The entries below need to be transcribed verbatim.

● **Information supplied**
——

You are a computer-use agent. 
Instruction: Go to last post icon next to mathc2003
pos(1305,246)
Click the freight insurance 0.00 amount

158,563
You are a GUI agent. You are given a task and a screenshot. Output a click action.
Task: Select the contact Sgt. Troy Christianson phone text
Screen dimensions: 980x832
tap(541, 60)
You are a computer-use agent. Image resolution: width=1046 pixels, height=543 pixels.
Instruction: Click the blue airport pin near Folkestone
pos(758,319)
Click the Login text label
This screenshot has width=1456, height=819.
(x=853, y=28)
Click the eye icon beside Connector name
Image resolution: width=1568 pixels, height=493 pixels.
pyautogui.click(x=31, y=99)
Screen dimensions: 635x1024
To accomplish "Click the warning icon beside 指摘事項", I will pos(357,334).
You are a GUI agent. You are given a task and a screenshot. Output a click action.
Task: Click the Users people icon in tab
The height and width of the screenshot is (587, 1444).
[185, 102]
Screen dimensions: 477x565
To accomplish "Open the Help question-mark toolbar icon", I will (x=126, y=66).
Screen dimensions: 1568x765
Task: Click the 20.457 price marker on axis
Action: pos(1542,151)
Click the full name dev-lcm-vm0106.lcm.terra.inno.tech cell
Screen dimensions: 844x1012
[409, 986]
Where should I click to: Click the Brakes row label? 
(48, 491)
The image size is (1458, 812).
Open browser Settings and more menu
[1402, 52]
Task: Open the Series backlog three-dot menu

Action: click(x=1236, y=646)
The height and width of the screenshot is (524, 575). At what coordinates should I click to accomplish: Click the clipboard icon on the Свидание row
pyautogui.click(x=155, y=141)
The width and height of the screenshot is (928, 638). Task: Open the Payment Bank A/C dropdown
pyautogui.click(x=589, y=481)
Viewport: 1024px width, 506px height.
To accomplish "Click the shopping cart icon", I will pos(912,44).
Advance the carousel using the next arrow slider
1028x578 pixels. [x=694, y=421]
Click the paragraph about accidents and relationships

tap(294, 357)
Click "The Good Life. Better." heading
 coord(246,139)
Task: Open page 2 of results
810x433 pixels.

——

● **Your response**
You are a computer-use agent. 
Instruction: Go to last post icon next to mathc2003
pos(1305,246)
Click the freight insurance 0.00 amount

158,563
You are a GUI agent. You are given a task and a screenshot. Output a click action.
Task: Select the contact Sgt. Troy Christianson phone text
Screen dimensions: 980x832
tap(541, 60)
You are a computer-use agent. Image resolution: width=1046 pixels, height=543 pixels.
Instruction: Click the blue airport pin near Folkestone
pos(758,319)
Click the Login text label
This screenshot has width=1456, height=819.
(x=853, y=28)
Click the eye icon beside Connector name
Image resolution: width=1568 pixels, height=493 pixels.
pyautogui.click(x=31, y=99)
Screen dimensions: 635x1024
To accomplish "Click the warning icon beside 指摘事項", I will pos(357,334).
You are a GUI agent. You are given a task and a screenshot. Output a click action.
Task: Click the Users people icon in tab
The height and width of the screenshot is (587, 1444).
[185, 102]
Screen dimensions: 477x565
To accomplish "Open the Help question-mark toolbar icon", I will (x=126, y=66).
Screen dimensions: 1568x765
Task: Click the 20.457 price marker on axis
Action: pos(1542,151)
Click the full name dev-lcm-vm0106.lcm.terra.inno.tech cell
Screen dimensions: 844x1012
[409, 986]
Where should I click to: Click the Brakes row label? 
(48, 491)
The image size is (1458, 812).
Open browser Settings and more menu
[1402, 52]
Task: Open the Series backlog three-dot menu

Action: click(x=1236, y=646)
The height and width of the screenshot is (524, 575). At what coordinates should I click to accomplish: Click the clipboard icon on the Свидание row
pyautogui.click(x=155, y=141)
The width and height of the screenshot is (928, 638). Task: Open the Payment Bank A/C dropdown
pyautogui.click(x=589, y=481)
Viewport: 1024px width, 506px height.
To accomplish "Click the shopping cart icon", I will pos(912,44).
Advance the carousel using the next arrow slider
1028x578 pixels. [x=694, y=421]
Click the paragraph about accidents and relationships

tap(294, 357)
Click "The Good Life. Better." heading
 coord(246,139)
Task: Open page 2 of results
810x433 pixels.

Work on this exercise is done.